S-scheme heterojunction and dual co-catalysts on carbonized paper for biphase interface photocatalytic hydrogen production from water

Abstract

Solar-driven water splitting by photocatalysts is considered a cost-effective and environmental-friendly way to produce hydrogen fuel. However, the efficiency of hydrogen production in photocatalysis systems is still low due to the inefficient light absorption, photogenerated carrier recombination, and sluggish reaction kinetics. Here, we design and synthesize a composite carbonized paper with Co3O4/Fe2O3/g-C3N4/Au loaded on carbonized fiber (CF) by layer-by-layer assembly.
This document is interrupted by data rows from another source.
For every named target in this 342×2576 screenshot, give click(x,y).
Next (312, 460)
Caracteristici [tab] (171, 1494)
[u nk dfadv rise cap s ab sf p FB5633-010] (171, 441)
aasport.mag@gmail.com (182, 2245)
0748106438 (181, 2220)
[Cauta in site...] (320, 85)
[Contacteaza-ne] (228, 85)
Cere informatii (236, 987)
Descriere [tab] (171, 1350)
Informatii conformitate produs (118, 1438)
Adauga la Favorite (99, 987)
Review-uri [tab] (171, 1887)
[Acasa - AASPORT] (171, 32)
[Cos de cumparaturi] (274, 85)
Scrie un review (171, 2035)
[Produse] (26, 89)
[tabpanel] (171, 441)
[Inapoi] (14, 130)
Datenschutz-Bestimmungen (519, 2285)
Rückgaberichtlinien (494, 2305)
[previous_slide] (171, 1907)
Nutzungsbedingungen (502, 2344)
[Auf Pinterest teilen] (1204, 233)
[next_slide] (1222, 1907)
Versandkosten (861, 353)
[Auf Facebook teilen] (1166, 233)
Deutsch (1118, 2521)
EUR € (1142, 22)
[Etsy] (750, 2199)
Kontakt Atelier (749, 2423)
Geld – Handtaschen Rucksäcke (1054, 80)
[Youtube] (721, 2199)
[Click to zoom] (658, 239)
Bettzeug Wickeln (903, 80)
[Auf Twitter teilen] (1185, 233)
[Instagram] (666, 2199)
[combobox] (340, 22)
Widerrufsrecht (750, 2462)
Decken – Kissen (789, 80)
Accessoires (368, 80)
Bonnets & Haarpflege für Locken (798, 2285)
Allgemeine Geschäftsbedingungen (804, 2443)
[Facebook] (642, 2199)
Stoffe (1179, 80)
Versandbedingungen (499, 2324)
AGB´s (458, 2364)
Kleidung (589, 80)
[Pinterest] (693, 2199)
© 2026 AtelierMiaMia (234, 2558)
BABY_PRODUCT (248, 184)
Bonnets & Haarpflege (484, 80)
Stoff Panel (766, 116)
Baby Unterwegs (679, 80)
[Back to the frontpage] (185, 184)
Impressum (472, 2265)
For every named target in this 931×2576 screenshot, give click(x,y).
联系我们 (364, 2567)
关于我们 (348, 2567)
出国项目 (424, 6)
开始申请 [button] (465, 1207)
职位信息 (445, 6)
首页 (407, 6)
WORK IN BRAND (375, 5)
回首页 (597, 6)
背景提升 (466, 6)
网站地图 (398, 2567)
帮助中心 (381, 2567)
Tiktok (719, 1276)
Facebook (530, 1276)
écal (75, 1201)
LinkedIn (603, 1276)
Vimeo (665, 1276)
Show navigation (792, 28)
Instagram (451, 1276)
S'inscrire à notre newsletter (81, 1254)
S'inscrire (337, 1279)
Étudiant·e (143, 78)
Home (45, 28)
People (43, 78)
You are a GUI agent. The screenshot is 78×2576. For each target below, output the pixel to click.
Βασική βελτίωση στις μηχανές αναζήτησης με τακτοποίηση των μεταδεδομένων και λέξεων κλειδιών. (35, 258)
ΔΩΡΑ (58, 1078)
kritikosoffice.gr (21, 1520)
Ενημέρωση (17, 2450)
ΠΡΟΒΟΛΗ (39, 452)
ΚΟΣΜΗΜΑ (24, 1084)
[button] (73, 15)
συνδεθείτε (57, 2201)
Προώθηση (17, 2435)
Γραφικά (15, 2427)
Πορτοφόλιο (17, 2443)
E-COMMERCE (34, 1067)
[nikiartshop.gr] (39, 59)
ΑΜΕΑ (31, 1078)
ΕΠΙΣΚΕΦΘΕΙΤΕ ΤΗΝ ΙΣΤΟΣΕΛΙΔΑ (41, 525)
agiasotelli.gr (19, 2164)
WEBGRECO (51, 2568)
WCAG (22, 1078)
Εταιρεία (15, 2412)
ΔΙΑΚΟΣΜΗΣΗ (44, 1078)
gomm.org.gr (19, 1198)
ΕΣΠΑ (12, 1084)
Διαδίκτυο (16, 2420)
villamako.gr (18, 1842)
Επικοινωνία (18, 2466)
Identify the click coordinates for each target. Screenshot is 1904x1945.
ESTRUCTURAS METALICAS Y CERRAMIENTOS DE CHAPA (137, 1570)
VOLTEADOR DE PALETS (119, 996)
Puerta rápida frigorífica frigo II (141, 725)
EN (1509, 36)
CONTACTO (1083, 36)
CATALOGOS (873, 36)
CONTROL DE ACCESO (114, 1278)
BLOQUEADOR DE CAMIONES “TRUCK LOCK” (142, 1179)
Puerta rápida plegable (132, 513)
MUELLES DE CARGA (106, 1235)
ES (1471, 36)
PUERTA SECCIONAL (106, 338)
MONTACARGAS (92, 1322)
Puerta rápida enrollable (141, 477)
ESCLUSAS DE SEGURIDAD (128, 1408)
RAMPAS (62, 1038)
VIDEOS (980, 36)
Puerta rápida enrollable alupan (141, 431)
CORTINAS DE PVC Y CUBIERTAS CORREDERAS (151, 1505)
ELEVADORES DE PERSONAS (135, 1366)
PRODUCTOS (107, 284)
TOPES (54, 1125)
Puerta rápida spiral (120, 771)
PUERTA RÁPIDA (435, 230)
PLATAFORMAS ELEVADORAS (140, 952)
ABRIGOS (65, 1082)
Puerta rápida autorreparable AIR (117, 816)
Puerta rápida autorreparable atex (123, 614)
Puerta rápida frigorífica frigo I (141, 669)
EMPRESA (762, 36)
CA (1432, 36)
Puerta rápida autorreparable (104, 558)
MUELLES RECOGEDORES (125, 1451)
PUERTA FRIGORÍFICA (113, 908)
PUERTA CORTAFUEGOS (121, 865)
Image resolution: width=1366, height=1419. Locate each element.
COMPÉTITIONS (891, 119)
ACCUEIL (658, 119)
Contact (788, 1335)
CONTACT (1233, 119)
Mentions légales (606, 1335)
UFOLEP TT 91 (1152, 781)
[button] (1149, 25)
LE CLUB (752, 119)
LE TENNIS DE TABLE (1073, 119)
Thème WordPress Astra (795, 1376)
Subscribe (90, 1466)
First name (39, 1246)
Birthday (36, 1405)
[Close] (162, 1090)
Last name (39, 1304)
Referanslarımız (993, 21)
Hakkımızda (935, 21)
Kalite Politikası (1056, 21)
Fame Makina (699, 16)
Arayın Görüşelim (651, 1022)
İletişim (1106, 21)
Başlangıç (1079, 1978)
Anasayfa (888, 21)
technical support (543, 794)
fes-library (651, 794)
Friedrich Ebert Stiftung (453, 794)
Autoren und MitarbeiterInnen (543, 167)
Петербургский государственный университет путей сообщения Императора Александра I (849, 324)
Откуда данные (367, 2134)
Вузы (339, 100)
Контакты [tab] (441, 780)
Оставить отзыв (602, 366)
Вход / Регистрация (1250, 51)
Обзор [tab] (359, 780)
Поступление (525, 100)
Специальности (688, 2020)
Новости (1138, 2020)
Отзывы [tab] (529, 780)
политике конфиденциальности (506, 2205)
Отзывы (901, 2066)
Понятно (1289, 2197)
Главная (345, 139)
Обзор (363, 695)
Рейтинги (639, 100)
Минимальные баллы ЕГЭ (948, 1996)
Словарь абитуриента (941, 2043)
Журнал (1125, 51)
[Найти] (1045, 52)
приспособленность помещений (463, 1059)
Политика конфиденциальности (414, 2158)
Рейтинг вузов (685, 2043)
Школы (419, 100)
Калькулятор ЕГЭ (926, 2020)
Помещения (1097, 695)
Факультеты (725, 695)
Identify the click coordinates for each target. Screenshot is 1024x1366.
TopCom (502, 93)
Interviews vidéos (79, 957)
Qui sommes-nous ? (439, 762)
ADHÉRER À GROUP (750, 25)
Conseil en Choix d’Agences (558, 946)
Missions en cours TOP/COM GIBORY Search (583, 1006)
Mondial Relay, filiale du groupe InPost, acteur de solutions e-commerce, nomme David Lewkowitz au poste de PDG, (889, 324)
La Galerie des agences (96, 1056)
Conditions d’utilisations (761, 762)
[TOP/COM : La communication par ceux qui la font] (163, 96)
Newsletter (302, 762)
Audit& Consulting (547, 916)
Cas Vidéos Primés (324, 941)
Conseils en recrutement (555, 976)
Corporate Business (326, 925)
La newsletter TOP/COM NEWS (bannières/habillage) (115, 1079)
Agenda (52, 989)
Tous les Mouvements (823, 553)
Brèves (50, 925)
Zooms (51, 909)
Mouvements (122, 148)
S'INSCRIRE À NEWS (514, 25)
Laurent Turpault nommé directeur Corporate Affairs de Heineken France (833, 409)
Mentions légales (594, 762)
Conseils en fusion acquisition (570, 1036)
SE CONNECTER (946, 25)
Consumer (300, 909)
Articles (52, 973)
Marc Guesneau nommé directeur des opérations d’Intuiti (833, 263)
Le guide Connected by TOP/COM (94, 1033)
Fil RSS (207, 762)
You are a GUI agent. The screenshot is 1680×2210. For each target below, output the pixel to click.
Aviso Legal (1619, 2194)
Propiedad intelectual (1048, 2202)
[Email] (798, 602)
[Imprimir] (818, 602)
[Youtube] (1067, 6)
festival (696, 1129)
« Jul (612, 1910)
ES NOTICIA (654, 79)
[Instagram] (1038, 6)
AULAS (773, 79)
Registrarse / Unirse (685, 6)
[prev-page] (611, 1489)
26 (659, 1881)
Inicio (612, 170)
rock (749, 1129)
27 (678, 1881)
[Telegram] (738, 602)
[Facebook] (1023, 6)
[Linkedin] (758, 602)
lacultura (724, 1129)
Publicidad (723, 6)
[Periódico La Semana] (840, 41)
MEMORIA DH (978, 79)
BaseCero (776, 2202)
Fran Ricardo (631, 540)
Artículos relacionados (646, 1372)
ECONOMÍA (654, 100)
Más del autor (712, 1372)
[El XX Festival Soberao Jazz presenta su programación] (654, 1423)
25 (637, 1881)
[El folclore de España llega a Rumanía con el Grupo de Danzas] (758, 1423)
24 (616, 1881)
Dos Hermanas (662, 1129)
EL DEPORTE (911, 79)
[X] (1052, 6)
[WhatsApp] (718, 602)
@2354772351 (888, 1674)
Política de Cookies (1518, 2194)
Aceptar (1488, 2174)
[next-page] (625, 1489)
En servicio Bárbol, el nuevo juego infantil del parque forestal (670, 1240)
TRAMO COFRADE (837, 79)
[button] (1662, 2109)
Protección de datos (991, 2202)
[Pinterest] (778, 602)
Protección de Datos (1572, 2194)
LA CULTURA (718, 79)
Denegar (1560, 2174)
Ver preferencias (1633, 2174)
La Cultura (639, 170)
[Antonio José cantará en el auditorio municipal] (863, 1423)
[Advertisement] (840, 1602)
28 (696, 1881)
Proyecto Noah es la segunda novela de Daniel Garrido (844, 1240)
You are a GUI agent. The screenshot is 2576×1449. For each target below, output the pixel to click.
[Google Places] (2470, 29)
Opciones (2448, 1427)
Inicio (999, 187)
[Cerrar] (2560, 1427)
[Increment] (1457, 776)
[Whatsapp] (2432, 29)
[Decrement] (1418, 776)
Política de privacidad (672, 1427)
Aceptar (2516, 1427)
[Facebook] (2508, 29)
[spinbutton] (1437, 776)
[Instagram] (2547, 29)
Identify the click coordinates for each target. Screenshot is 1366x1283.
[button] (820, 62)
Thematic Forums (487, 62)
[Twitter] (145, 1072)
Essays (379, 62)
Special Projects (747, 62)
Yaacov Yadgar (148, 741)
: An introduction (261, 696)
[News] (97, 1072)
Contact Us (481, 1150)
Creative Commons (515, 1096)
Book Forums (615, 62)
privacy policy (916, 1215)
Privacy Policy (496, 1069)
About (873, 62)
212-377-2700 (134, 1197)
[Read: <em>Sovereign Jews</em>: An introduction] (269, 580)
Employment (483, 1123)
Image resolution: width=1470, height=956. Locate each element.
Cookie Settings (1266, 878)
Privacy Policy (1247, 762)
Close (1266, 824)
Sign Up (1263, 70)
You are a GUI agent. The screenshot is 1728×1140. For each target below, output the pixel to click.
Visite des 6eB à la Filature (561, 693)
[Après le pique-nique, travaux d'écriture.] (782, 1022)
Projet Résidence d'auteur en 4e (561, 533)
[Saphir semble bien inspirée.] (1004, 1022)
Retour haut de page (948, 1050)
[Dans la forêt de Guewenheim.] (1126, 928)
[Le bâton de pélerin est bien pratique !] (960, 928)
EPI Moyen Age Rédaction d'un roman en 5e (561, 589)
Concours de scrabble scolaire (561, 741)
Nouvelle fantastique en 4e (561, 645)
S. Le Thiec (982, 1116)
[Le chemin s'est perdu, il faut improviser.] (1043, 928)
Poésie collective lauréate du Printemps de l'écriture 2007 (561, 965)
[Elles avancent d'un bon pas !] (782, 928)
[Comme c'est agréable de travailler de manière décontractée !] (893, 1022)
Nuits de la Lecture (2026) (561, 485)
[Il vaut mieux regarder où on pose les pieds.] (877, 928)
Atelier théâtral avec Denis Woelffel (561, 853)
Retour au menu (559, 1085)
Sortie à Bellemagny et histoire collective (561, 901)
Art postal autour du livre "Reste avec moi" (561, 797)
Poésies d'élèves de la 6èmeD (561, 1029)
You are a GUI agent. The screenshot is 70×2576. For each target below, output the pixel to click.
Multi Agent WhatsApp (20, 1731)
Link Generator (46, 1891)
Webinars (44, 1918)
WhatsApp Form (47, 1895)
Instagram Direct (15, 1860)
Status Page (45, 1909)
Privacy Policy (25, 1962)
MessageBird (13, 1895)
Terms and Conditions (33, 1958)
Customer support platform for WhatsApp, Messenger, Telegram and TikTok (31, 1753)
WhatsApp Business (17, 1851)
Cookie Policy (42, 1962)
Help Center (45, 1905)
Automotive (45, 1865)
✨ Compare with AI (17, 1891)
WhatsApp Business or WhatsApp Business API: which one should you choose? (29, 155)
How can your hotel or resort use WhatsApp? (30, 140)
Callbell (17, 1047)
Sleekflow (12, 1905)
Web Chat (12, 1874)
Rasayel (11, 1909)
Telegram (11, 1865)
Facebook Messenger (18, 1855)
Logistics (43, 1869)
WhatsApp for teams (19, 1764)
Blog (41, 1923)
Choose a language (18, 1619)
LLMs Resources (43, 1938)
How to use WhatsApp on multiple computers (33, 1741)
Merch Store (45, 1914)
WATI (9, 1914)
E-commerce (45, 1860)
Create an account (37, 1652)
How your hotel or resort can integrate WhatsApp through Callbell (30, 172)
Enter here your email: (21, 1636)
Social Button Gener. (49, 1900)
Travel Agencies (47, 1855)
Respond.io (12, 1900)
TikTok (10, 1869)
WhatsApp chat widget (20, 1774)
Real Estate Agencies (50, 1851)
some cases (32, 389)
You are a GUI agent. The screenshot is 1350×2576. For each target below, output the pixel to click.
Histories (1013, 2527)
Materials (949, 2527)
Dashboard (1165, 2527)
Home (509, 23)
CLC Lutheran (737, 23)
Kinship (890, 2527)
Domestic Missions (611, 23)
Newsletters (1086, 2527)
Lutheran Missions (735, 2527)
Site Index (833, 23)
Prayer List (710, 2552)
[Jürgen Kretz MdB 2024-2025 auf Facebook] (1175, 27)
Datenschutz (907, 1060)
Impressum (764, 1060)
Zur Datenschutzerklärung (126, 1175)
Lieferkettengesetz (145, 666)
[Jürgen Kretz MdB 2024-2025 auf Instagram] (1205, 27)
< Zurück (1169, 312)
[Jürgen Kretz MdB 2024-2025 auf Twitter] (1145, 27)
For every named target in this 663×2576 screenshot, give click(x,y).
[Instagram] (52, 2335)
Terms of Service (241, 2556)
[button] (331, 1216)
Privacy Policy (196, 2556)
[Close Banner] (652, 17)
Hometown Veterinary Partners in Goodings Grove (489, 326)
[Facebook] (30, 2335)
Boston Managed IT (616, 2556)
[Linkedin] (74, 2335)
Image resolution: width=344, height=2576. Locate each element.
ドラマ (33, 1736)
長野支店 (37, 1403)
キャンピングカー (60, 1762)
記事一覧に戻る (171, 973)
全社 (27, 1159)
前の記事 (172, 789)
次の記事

Fe2O3 and g-C3N4 form an S-scheme heterojunction for enhanced interfacial charge separation. The spatially separated Co3O4 and Au co-catalysts capture photogenerated carriers and inhibit surface recombination for enhancing oxidation and reduction kinetics. In addition, composite carbonized paper floats on the water surface to form a solid-gas biphase photocatalytic interface (photothermal-generated steam/composite carbonized paper/hydrogen) with the help of the photothermal effect of composite carbonized paper. This biphase photocatalytic interface effectively reduces the transmission resistance of hydrogen and the adsorption barrier of water molecules. The CF/Co3O4/Fe2O3/g-C3N4/Au composite paper exhibits an impressive hydrogen production rate up to 78,561.51 μmol h−1 g−1. Stable loading of Co3O4/Fe2O3/g-C3N4/Au in composite paper contributes to the photocatalytic cycle. The hydrogen evolution rate in the third cycle remains 96.5 %. This work demonstrates that the combination of S-scheme heterojunction, spatially separated co-catalysts, and biphase photocatalytic interface can be a promising strategy for efficient photocatalytic platforms for solar hydrogen production.